The test case in itself is fine, the issue with the withLoggingHook causes the tests to fail

However, I did realise that multiple attempts on the same test case did not always lead to promising results.

Verdict: 👎

  • For simple test cases, it works quite well, but just barely.

  • Anything more complex, it kinda makes too many bugs to be productively useful.

Task 3: Excel Upload Component

Let’s ask it to make a slightly more complicated component with some functionality

PROMPT

// A react component, that allows the user to upload excel files.
// The excel file has one sheet, and that sheet has two columns
// Columns headers are foo, and bar, and both should have number values.
// When the file is uploaded, it is parsed using XLSX.
// The final parsed values of foo and bar, are given back as an array to the callback.

CODE OUTPUT:

import React from 'react';
import XLSX from 'xlsx';

interface ExcelUploadComponentProps {
	onFileLoad: (data: { foo: number[]; bar: number[] }) => void;
}

const ExcelUploadComponent: React.FC<ExcelUploadComponentProps> = ({
	onFileLoad,
}: ExcelUploadComponentProps) => {
	const handleChange = (e: React.ChangeEvent<HTMLInputElement>) => {
		if (!e.target.files || e.target.files.length === 0) return;

		const file = e.target.files[0];
		const reader = new FileReader();

		reader.onload = (event: ProgressEvent<FileReader>) => {
			if (!event.target || !event.target.result) return;

			const data = event.target.result as string;
			const workbook = XLSX.read(data, { type: 'binary' });
			const sheetName = workbook.SheetNames[0];
			const worksheet = workbook.Sheets[sheetName];

			// Convert the excel data to JSON
			const jsonData = XLSX.utils.sheet_to_json(worksheet, { header: 1 });

			// Extract the foo and bar values from the JSON data
			const fooValues = [];
			const barValues = [];

			for (let i = 0; i < jsonData.length; i++) {
				if (!jsonData[i]) continue;
				const row = jsonData[i];
				fooValues.push(row[0]);
				barValues.push(row[1]);
			}

			onFileLoad({ foo: fooValues, bar: barValues });
		};

		reader.readAsBinaryString(file);
	};

	return <input type="file" accept=".xls,.xlsx,.csv" onChange={handleChange} />;
};

export default ExcelUploadComponent;

Verdict: 👍 👍

  • Now that, was pretty good. I have no idea how to use the xlsx utility, and have not looked at its documentation

  • Even though, I had to correct some typos and some other minor edits - this gave me a component that does exactly what I needed.
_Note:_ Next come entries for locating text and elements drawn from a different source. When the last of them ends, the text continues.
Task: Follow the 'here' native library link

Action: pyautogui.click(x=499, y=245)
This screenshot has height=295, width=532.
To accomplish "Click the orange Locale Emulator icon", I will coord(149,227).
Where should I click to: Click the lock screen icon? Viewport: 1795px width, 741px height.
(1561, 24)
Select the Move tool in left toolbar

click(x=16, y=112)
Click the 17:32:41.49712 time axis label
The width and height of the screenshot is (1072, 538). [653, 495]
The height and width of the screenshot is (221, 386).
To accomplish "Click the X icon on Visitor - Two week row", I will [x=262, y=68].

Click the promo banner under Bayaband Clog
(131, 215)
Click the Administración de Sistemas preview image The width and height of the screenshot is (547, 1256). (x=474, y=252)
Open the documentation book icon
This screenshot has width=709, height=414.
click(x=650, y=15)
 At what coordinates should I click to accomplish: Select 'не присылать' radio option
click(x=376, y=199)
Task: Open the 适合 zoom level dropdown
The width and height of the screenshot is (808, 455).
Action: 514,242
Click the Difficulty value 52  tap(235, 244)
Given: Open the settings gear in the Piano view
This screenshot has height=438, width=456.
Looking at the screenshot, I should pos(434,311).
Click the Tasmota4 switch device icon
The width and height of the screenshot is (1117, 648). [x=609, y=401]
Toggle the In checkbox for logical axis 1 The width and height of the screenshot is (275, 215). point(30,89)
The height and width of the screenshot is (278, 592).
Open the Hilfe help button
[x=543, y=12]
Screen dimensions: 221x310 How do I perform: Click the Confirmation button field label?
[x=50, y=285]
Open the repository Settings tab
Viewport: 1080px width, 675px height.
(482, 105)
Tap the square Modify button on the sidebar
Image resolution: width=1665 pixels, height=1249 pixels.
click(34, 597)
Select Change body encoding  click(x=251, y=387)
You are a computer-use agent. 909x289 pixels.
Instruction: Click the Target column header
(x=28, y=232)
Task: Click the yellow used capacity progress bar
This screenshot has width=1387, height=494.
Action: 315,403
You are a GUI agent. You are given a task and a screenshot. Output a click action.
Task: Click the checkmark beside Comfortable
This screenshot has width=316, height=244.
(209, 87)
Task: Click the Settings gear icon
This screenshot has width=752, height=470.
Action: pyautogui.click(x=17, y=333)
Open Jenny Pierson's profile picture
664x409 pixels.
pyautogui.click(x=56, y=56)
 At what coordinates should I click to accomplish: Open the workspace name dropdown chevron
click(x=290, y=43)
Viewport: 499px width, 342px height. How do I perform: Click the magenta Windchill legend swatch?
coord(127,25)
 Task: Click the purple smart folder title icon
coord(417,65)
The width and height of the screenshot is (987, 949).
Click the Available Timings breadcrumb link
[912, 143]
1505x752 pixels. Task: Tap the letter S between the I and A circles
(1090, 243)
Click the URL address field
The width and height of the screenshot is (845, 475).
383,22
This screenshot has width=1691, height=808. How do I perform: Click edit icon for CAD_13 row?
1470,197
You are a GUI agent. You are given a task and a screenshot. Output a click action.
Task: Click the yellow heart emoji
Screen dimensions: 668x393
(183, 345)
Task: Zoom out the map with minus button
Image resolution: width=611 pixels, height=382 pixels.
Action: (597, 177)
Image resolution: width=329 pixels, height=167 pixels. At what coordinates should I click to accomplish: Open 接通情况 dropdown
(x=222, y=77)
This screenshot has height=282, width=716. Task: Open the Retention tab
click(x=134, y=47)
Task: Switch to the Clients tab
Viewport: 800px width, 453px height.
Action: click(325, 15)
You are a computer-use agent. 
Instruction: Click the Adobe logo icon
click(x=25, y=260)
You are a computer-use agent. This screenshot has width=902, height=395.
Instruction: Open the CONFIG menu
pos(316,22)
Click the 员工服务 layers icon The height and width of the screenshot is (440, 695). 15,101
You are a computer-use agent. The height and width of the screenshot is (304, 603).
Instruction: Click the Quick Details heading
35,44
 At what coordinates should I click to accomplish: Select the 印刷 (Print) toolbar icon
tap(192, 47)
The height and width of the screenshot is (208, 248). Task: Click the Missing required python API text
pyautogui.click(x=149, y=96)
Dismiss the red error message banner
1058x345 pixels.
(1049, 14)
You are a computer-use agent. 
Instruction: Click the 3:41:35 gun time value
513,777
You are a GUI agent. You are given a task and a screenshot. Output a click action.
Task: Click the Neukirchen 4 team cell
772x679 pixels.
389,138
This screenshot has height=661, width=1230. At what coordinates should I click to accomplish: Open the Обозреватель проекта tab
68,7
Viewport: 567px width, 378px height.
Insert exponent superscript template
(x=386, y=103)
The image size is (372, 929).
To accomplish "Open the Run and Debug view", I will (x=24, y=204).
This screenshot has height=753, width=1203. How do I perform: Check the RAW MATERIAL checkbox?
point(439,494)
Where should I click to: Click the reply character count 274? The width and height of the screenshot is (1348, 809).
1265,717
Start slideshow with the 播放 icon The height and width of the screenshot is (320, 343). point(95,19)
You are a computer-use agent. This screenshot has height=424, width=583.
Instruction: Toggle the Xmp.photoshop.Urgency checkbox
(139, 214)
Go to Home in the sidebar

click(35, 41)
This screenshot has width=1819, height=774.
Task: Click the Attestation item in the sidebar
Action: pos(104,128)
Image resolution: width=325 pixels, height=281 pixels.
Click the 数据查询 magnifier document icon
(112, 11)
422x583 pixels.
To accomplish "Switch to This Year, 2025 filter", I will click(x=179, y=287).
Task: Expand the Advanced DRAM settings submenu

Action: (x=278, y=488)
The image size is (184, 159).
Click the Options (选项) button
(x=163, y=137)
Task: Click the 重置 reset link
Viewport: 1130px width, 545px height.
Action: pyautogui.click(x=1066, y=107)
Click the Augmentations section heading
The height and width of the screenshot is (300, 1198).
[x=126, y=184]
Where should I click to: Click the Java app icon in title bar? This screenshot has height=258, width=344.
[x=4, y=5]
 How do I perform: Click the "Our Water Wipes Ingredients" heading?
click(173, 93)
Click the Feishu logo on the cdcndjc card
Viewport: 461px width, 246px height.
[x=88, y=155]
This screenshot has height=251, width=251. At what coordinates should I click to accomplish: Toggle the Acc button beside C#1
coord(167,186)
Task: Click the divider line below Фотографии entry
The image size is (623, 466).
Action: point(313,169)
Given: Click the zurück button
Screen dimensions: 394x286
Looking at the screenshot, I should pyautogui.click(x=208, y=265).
  • I’d say this save me atleast 10-15 minutes of time googling for the api documentation and fumbling till I got it right.

Conclusion

All in all, I think having locally running LLMs that can help us with code is possibly very near

These current models, while don’t really get things correct always, do provide a pretty handy tool and in situations where new territory / new apps are being made, I think they can make significant progress.

Something to note, is that once I provide more longer contexts, the model seems to make a lot more errors. This is potentially only model specific, so future experimentation is needed here.

What’s next

There were quite a few things I didn’t explore here. I will cover those in future posts.

Here’s a list of a few things I’m going to experiment next

  • Providing more examples of good code, instead of trying to explicitly mention every detail we want

  • Comparing other models on similar exercises. Possibly making a benchmark test suite to compare them against.

  • Trying multi-agent setups. I having another LLM that can correct the first ones mistakes, or enter into a dialogue where two minds reach a better outcome is totally possible.

– A hint on this, is that once it gets something wrong, and I add the mistake to the prompt - the next iteration of the output is usually much better.